Syntagma Digital
Editor, John Evans

Saturday Ramble: The real solution for the British economy

UTAP Last week Gordon Brown ditched what limited enthusiasm he had for free markets. Only government intervention will do now, he suggested, preferably by unaccountable global institutions. But what is really the best answer to the failures of the past decade?

It’s a truism that a root-and-branch reformer must admire, even love, the object of his reform if he is to be successful. Anyone who despises the area they are attempting to change will often destroy it. Gordon Brown’s running of the British economy is a classic case in point. Having failed catastrophically to create a lasting Golden Scenario, he now proposes a return to the inadequate socialism of his baby-boomer youth.

While it’s true that market economics has not covered itself with kisses in the last three years, it failed only when pushed beyond the limits of human psychology to cope.

As I have written here before, Up-To-A-Pointism (UTAP) is the answer. It works within levels humans can safely handle. That must now be the criterion of choice for policy-makers.

We know now that ordinary people don’t make rational decisions when acting in economic situations. The old idea that multiple incidents of a choice smooth out variations to a near-rational mean, is only true within limits. That’s where UTAP comes in.

I’ve long been an adherent of what I call, Up-To-A-Pointism. If something works, it only works up to a point. Thereafter it yields diminishing returns, followed by negative consequences.

Government intervention is like that, as are free markets. Both have a limited bandwidth within which they operate well.

Politicians and economists seem largely unaware of this iron rule of nature. They should be. Our future rests on it. It is vital that some attempt is made to determine the limits that constrain every policy decision.

I’ve also come to the conclusion that the overwhelming majority of people are programmed to operate within a rather narrow band of experience — even the high-flyers among us. Once activity breaches the limits of that band, whether above or below, they are like fish without water, humans without oxygen. They rapidly lose all sense of reality.

No-one can really be trusted to behave well in the wider interest when events are excessively good or painfully bad. Unfortunately, we are moving rapidly from the former to the latter condition, where we will be no better served than we were in the wild, expansionary phase.

Whereas in the growth period we could at least fend for ourselves, we are now largely dependent on other people to lift us out of the communal mess. Many of our fellows will be in thrall to people they never intended to imbue with such power over them.

Already, politicians are behaving erratically. Gordon Brown wants to sideline market economics despite its record of success when operated within human-scale limits.

He, and others, are striving to get one-size-fits-all decision-making set up at world and continental level, areas of only the most limited applicability to what happens locally. You only have to look at how unsuccessful Brussels has been at regulating almost all of Western and parts of Eastern Europe. Not to mention the deep resentment of any laws that come from Brussels.

Up-To-A-Pointism applies to globalization too. Decisions deemed undemocratic are not accepted by large swathes of modern populations, more especially if they are seen to fail, as they often do.

It’s easy to force subprime mortgage lending on reluctant financial institutions if they can mash them up into Triple-A securities and dump them around the world like toxic waste. Here again, the limits of psychological adaptation were not appreciated by politically-motivated individuals.

For the future, there is a need to devolve decision-making to levels of clear awareness of those on the receiving end. Only they will know how real people in real situations will react.

This is no time for policy wonks, rocket scientists and Harvard alumni.

Let the people decide for themselves.

» **Data provided**:
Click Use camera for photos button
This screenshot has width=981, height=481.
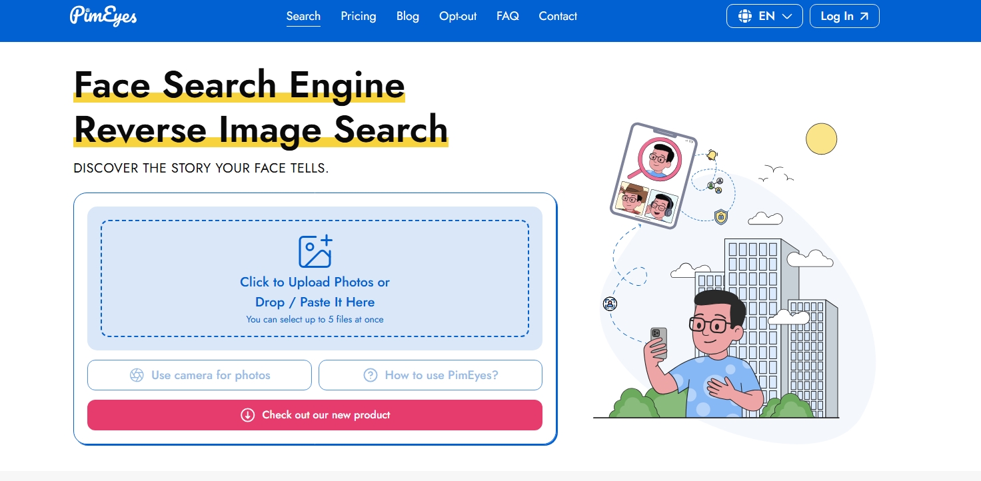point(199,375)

---

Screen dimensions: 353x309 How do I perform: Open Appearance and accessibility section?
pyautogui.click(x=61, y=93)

==

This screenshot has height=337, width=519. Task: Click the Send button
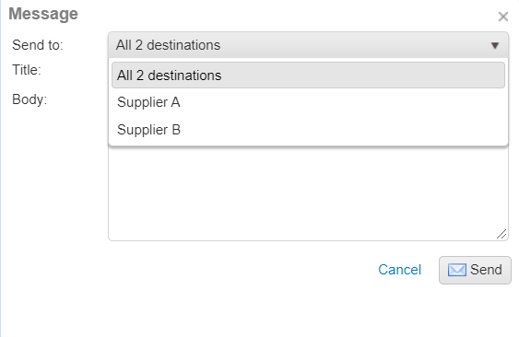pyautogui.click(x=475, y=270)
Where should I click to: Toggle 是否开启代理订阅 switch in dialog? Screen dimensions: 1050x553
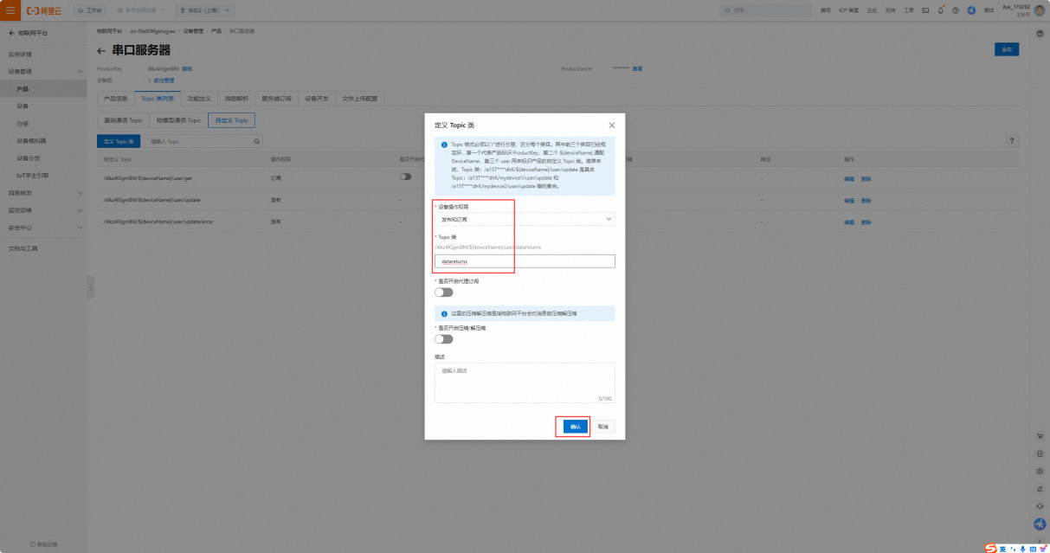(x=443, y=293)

» **Tasks and exercises**:
**1)** Please answer these questions about the Saturday Ramble, one answer per line, marked as the questions are:
(a) What does the abbreviation UTAP stand for?
(b) What does something that works yield once it passes the point at which it works?
(c) Laws from which place does the writer say are met with deep resentment?
**2)** List every group that the Saturday Ramble says "This is no time for".

» **Answers to each task**:
**1)**
(a) Up-To-A-Pointism
(b) Diminishing returns, followed by negative consequences
(c) Brussels

**2)**
Policy wonks
Rocket scientists
Harvard alumni